The US Court of Appeals for the Federal Circuit reversed a district court decision and found that an asserted inventor not named in the application was not a joint inventor because in the context of the entire invention his contribution was too insignificant to constitute joint inventorship. HIP, Inc. v. Hormel Foods Corp., Case No. 22-1696 (Fed. Cir. May 2, 2023) (Lourie, Clevenger, Taranto, JJ.)
Hormel owns a patent directed to precooking bacon and meat pieces. The patent claims a two-step method that involves a preheating step using a microwave oven, infrared oven or hot air, and then a higher-temperature cooking step. Prior to filing its patent application, Hormel and HIP entered into a joint agreement to develop an oven for the two-step cooking process. Hormel evaluated an HIP oven and learned, among other things, that preheating the bacon via a microwave oven prevented condensation from washing away the salt and flavor. HIP’s David Howard suggested an infrared oven (already known in the art) as a possibility for use in the preheating step. Hormel subsequently filed a patent application that did not name Howard as a joint inventor. HIP sued Hormel alleging that Howard was a joint inventor. The district court found that Howard was a joint inventor based solely on his alleged contribution of infrared preheating. Hormel appealed.
The inventors listed on an issued patent are presumed to be the only true inventors.
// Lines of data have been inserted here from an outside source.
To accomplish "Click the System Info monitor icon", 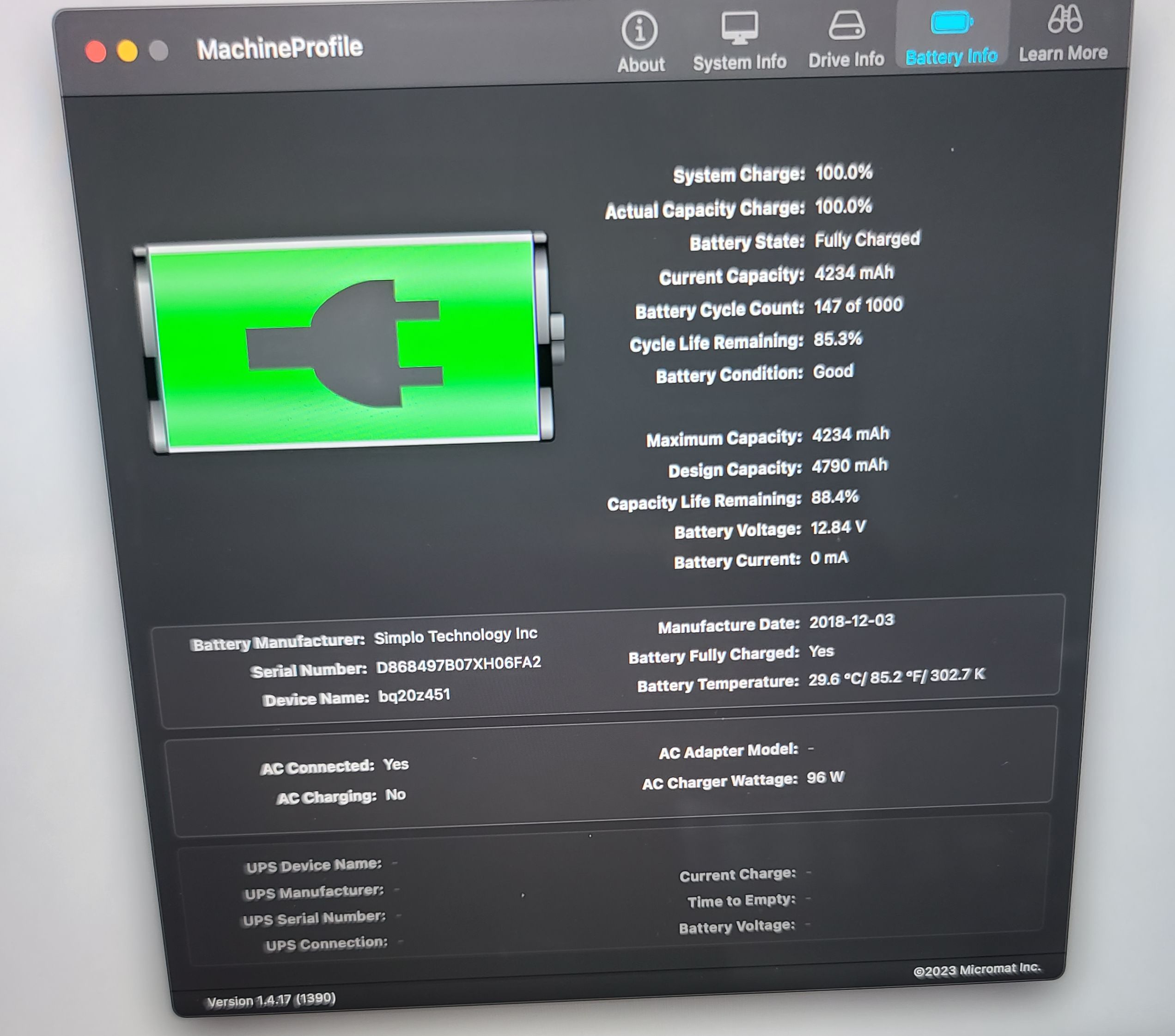I will click(739, 28).
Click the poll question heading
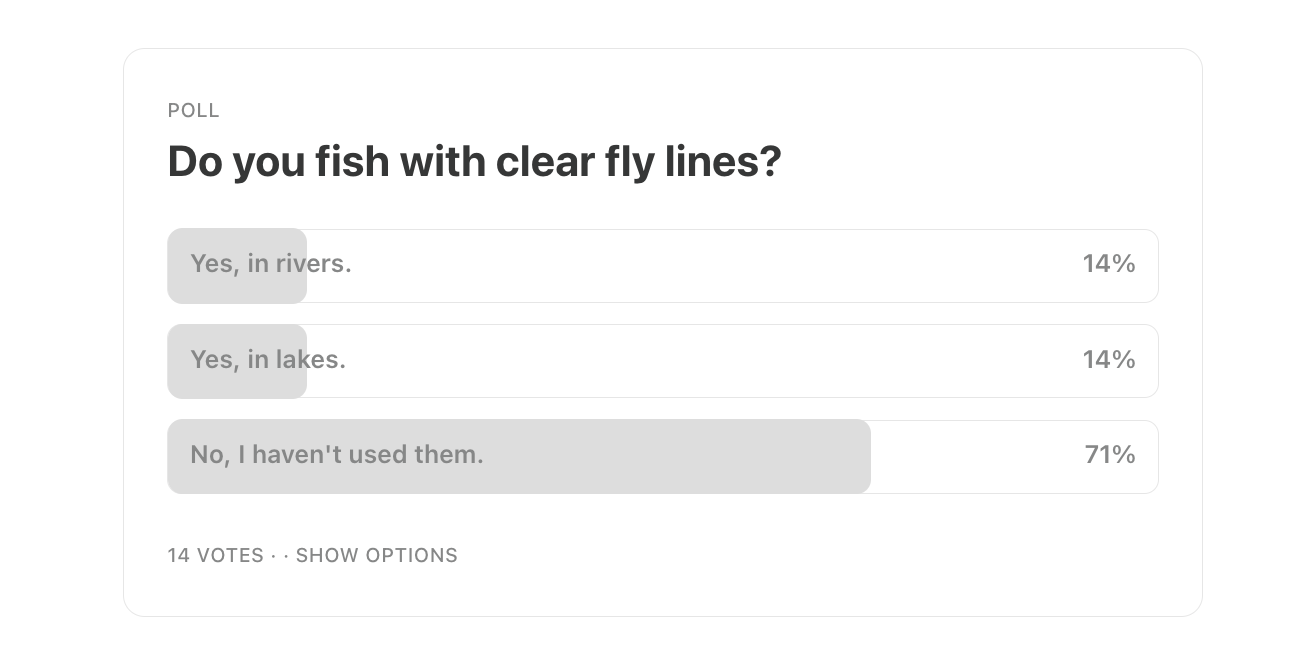The height and width of the screenshot is (662, 1306). pos(473,162)
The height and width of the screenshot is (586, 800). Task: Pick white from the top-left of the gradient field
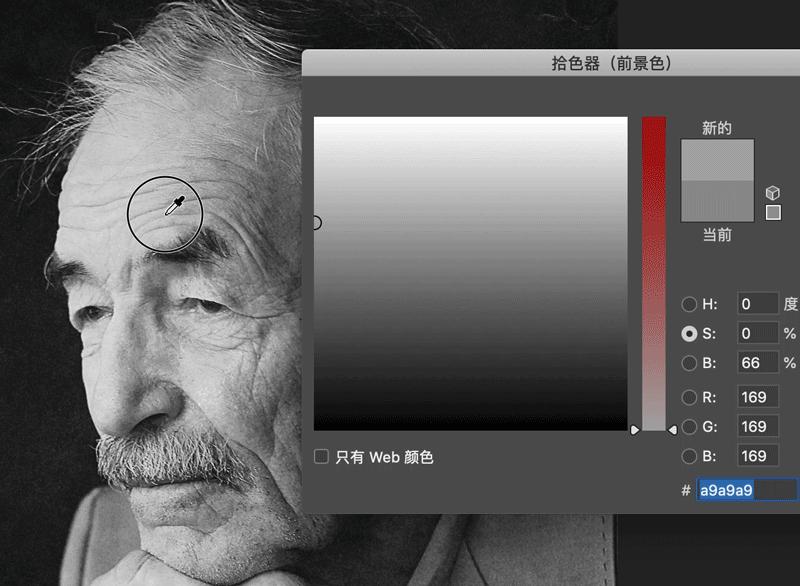click(x=320, y=120)
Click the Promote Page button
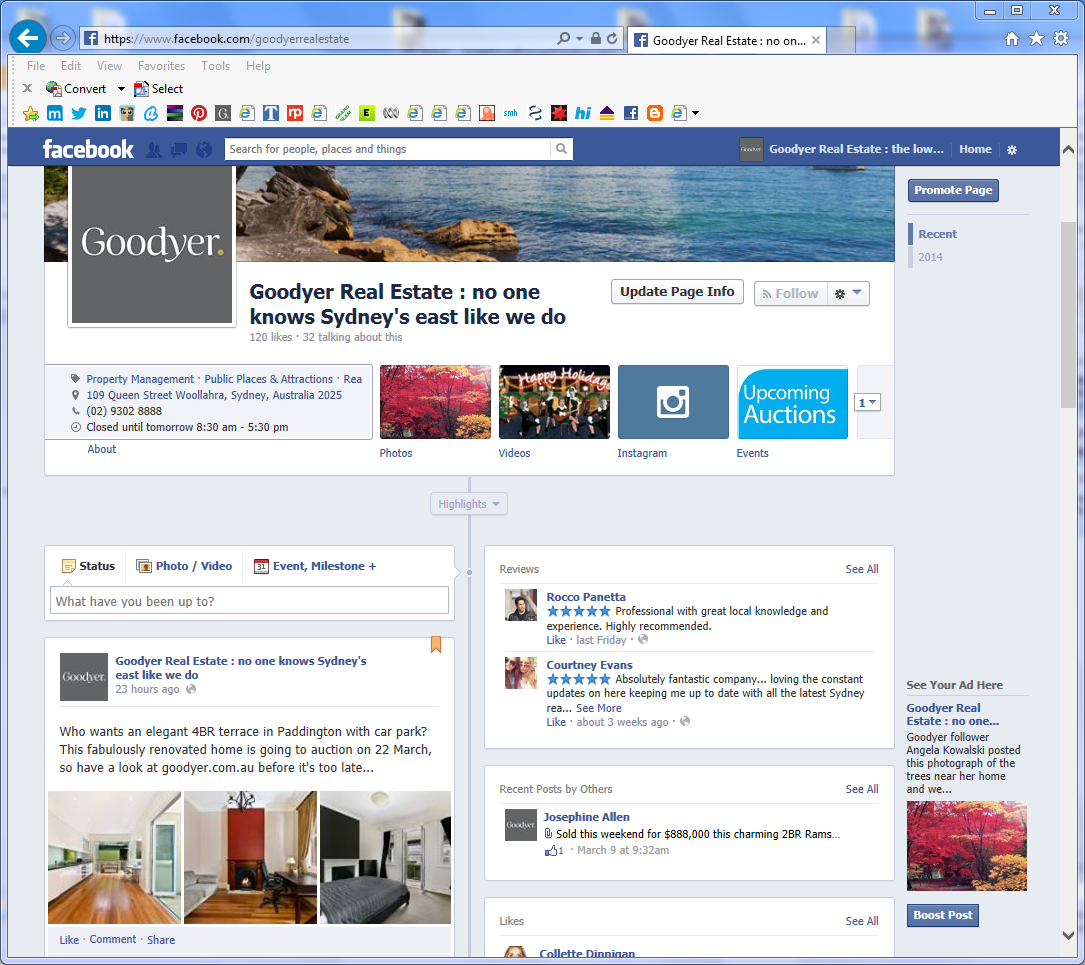This screenshot has height=965, width=1085. pyautogui.click(x=952, y=190)
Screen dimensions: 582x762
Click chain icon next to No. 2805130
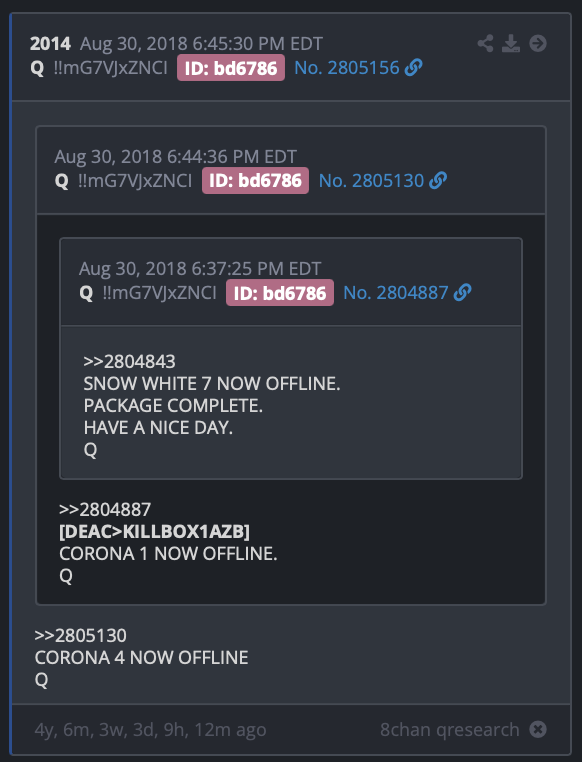point(438,180)
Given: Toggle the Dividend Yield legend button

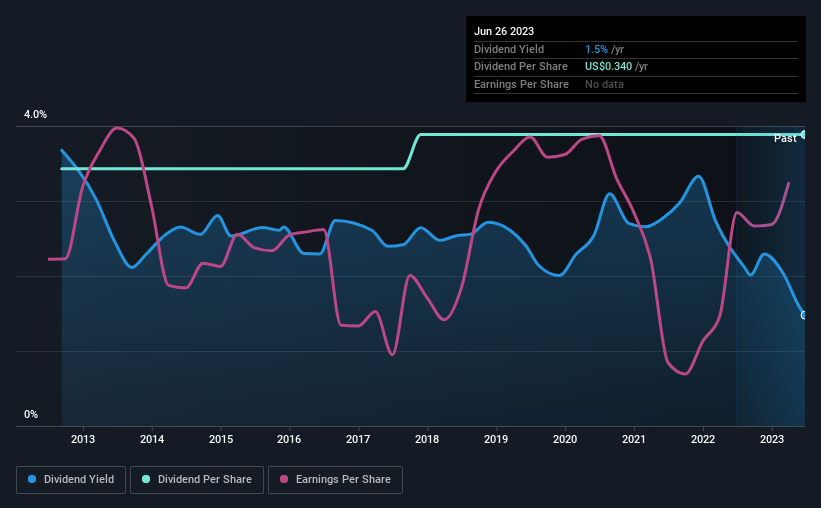Looking at the screenshot, I should (x=71, y=479).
Thus, a party must prove a claim to correct inventorship by clear and convincing evidence. A joint inventor must do the following:
- Contribute in a significant manner to the conception or reduction to practice of the invention
- Make a contribution to the claimed invention that is not insignificant in quality when that contribution is measured against the dimension of the full invention
- Do more than explain well-known concepts or the current state of the art.
The Federal Circuit found that Howard’s alleged contribution of using an infrared oven for preheating the bacon was insignificant in quality when measured against the full invention, which it found to be clearly focused on preheating with a microwave oven. Preheating with an infrared oven was briefly mentioned in passing as an alternative to a microwave oven in the patent’s specification and in a single dependent claim. In contrast to using an infrared oven, the patent claims, specification and figures all prominently featured using a microwave oven for the preheating step. All the independent claims required or allowed using a microwave oven for the preheating step. The specification also repeatedly referred to preheating with a microwave oven, including in the background of the invention and the summary of the invention sections. Further, the examples and corresponding figures included procedures using a microwave oven to preheat, but no mention of using an infrared oven to preheat. Accordingly, the Court found that Howard’s infrared oven suggestion was insignificant in light of the full invention.
The Federal Circuit did not address the other requirements for joint inventorship, reasoning that since all three factors must be met to be a joint inventor, doing so was unnecessary. Similarly, the Court noted that the question of whether Howard’s contribution was corroborated with evidence was moot because the contribution was insufficient to qualify him as a joint inventor.